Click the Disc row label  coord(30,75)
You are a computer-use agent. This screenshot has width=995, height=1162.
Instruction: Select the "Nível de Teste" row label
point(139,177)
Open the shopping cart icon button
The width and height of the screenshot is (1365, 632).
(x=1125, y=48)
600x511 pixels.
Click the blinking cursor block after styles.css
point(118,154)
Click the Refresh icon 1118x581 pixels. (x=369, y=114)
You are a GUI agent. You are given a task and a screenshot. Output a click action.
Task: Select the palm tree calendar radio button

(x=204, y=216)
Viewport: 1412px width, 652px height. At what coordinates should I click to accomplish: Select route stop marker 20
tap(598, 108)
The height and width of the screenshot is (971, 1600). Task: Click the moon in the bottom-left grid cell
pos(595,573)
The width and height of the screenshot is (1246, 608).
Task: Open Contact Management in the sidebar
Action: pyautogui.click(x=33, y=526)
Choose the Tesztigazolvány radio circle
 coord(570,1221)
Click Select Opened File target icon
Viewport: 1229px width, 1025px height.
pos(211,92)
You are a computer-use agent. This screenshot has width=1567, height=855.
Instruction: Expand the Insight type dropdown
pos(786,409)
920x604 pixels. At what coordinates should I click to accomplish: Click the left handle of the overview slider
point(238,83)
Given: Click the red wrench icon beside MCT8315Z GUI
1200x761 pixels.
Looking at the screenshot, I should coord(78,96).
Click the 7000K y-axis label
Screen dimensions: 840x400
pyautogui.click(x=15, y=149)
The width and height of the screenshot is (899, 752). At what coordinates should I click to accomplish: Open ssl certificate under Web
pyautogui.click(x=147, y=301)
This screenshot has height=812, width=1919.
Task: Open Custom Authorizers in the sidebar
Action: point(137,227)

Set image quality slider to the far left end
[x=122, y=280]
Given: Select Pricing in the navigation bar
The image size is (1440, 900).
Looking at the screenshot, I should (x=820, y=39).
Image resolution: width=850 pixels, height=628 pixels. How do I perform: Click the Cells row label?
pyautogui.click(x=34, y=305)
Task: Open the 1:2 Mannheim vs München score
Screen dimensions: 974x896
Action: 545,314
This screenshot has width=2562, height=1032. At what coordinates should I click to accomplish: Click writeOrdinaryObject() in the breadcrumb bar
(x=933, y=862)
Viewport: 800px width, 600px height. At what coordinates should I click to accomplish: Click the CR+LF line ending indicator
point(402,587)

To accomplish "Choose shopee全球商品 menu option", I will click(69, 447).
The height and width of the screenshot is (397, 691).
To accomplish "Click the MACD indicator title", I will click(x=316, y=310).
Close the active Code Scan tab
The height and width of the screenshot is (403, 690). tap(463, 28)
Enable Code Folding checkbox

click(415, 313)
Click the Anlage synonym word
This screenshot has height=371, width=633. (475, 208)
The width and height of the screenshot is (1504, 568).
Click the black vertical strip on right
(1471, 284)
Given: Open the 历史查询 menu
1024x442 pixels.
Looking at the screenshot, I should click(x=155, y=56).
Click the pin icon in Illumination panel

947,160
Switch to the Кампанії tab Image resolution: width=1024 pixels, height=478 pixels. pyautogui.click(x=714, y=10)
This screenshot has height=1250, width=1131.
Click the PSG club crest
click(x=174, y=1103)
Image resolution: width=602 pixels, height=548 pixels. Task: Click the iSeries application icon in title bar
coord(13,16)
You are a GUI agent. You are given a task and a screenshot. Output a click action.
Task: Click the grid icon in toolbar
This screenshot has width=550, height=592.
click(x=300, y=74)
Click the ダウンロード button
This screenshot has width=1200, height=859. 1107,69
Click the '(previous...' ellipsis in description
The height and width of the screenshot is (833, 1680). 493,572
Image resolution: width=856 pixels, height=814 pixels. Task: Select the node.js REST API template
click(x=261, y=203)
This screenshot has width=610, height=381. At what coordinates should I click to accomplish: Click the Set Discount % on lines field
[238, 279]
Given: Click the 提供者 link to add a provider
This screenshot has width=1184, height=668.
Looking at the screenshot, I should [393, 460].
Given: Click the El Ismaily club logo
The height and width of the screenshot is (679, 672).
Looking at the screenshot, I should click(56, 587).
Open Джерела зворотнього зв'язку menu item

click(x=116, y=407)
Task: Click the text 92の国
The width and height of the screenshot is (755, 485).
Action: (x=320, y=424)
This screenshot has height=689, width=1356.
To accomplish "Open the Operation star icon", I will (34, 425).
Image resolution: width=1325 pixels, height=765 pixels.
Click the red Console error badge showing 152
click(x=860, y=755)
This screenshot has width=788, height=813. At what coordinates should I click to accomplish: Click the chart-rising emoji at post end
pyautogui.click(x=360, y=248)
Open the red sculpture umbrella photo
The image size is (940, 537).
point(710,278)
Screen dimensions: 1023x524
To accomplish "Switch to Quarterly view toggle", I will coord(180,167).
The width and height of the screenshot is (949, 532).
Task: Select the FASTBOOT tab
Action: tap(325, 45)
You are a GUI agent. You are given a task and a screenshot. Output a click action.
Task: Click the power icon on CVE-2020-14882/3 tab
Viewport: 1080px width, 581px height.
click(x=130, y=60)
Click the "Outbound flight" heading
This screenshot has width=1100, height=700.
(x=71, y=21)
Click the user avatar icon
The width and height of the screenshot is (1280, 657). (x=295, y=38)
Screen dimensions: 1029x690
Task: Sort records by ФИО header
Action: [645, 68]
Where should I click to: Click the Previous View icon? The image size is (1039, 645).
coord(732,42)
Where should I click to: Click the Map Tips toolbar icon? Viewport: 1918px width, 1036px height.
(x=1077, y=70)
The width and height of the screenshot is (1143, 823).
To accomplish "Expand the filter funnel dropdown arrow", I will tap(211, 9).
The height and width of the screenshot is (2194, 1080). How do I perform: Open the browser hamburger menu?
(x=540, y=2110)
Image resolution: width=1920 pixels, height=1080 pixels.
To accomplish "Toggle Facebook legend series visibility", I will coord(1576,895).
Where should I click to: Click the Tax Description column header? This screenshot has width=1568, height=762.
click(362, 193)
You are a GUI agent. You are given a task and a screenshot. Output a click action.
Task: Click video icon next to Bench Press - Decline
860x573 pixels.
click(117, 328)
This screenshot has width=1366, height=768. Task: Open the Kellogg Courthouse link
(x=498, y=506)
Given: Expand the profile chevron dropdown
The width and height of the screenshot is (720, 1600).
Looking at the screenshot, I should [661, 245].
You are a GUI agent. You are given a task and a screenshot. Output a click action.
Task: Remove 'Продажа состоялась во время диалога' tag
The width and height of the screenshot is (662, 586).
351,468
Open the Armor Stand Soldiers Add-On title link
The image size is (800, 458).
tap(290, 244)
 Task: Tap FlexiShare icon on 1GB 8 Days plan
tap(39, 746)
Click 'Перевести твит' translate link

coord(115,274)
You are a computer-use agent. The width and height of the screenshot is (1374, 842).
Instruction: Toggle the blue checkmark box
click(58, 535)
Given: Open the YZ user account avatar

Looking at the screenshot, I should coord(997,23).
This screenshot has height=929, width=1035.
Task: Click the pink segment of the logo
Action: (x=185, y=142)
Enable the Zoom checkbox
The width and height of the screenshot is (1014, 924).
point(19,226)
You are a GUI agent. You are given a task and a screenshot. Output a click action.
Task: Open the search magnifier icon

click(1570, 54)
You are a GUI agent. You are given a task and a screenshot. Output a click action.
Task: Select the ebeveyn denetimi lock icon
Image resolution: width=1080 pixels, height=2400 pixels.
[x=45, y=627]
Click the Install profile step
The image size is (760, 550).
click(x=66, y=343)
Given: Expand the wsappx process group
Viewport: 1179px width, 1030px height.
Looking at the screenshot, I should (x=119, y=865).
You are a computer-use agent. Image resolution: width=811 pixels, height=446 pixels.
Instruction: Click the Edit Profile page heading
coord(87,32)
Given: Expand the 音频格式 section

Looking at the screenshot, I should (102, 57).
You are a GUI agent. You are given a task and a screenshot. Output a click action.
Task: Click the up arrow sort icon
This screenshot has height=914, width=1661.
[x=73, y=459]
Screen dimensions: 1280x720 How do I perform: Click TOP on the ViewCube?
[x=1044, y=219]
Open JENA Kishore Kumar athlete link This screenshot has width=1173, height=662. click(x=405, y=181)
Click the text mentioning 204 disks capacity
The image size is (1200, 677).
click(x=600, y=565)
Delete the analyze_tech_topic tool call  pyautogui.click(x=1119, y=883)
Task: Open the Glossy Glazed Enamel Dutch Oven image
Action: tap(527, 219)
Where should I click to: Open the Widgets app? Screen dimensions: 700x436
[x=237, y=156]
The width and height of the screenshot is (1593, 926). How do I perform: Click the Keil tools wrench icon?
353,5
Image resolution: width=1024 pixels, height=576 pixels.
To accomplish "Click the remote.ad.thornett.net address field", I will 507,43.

• • • •

■ **WORK ORDER**:
Which of the lines above mention the word "arrow"? Pull those lines out.

■ **OUTPUT**:
To accomplish "Expand the filter funnel dropdown arrow", I will tap(211, 9).
Task: Click the up arrow sort icon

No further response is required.